• _取り組む課題_
**a.** マクノートン作品を紹介するブログ記事に出てくる英語の書名をすべて挙げよ。
**b.** マクノートン作品を紹介するブログ記事を、最後の文の続きから書き進めよ。

*** 本文抜粋

新・凡々ブログ

主にクトゥルー神話のことなど。

暗闇に一直線

 昨日に続いてブライアン=マクノートンクトゥルー神話作品の話である。彼はSatan's Love Childに続いてSatan's MistressSatan's Seductressを書いた。この2冊は続き物で、いずれも後に改作されている。Satan's Mistressを書き直したものは題名をDownward to Darknessという。

 パトリック=ローリンは成績優秀だけれども、周囲と打ち解けることのできない高校生。父親のフランクはハーバード大卒の画家、母親のローズも博士号を持つ才媛で、水車小屋を改造した屋敷に親子3人で住んでいる。水車小屋はローズの先祖から受け継がれたものなのだが、その先祖というのは悪名高い魔術師モードレッド=グレンダワーだった。モードレッドは村人たちに焼き殺され、彼の娘であるミルダスも魔女として四つ辻で縛り首になったが、ハワード=アシュクロフト博士というオカルティストが偶然にもモードレッドの霊を甦らせてしまう。モードレッドはパトリックを装って旧支配者への奉仕を再開しようとし、ミルダスを復活させた。ミルダスの亡骸が埋められていた四つ辻は今ではゴミの埋め立て地になっており、甦った彼女は様々な動植物が混じり合った凄まじい姿をしていた。おまけに知性もあらかた失われてしまったらしく、ひたすら空腹を訴えるばかりだ。

******
*** 提示項目

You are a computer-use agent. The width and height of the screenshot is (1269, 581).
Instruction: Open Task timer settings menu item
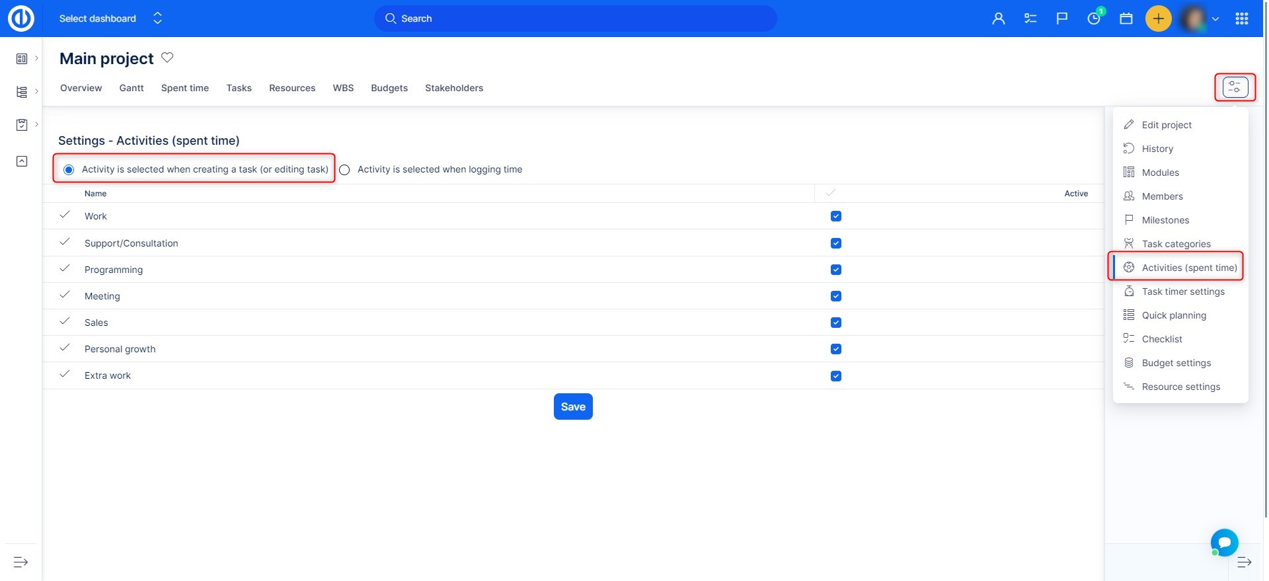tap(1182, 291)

******
*** 提示項目

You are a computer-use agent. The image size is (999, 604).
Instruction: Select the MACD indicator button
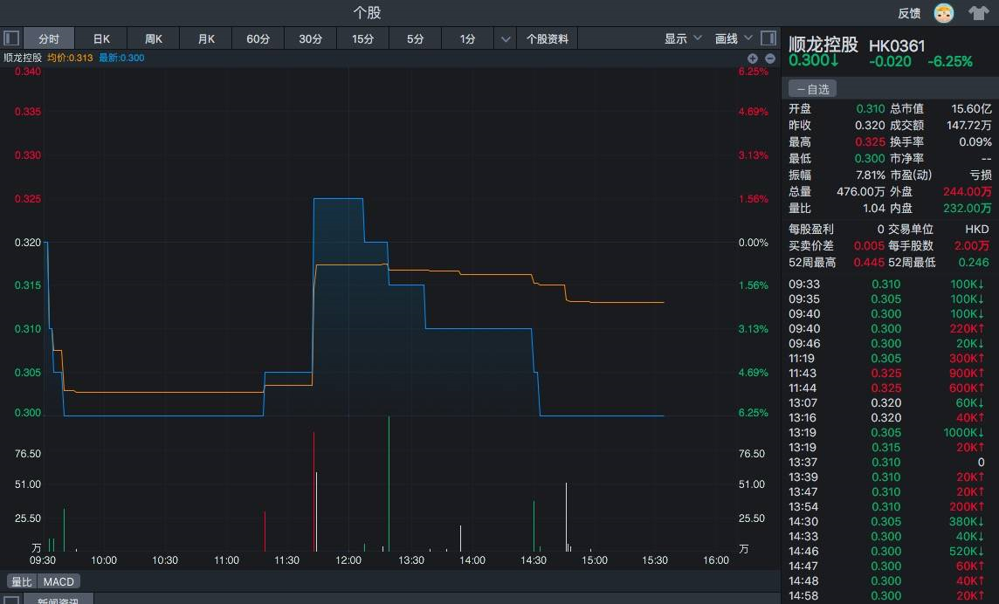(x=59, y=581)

******

• _番号付き回答_
**a.**
Satan's Love Child
Satan's Mistress
Satan's Seductress
Downward to Darkness

**b.**
 ローリン家の屋敷に秘密の地下室があることが明らかになり、そこから数々の魔道書が発見された。もちろんモードレッドの蔵書だが、中には『無名祭祀書』や『ネクロノミコン』も含まれている。ラヴクラフトの小説に書いてあることは真実だったのだとフランクに告げたのは友人の弁護士ジョージ=スペンサーだった。「本物の『ネクロノミコン』が出てくるとは由々しき事態だ。コリン=ウィルソンとS.T.ヨシに相談しなければ」とスペンサーはいう。この辺は多分に楽屋落ち気味だ。
 飢餓感にさいなまれているミルダスをなだめるため、モードレッドは隣人のミニター夫人を彼女の餌食にしようとする。パトリックに呼び出されたミニター夫人は娘のエイミーを連れてローリン邸を訪問した。パトリックはモードレッドの憑依に抵抗しようとするが、その結果パトリックの肉体の中で二人の精神が融合してしまう。父親を認識できなくなったミルダスは「おまえはお父様ではないわね……」というなりパトリックに襲いかかった。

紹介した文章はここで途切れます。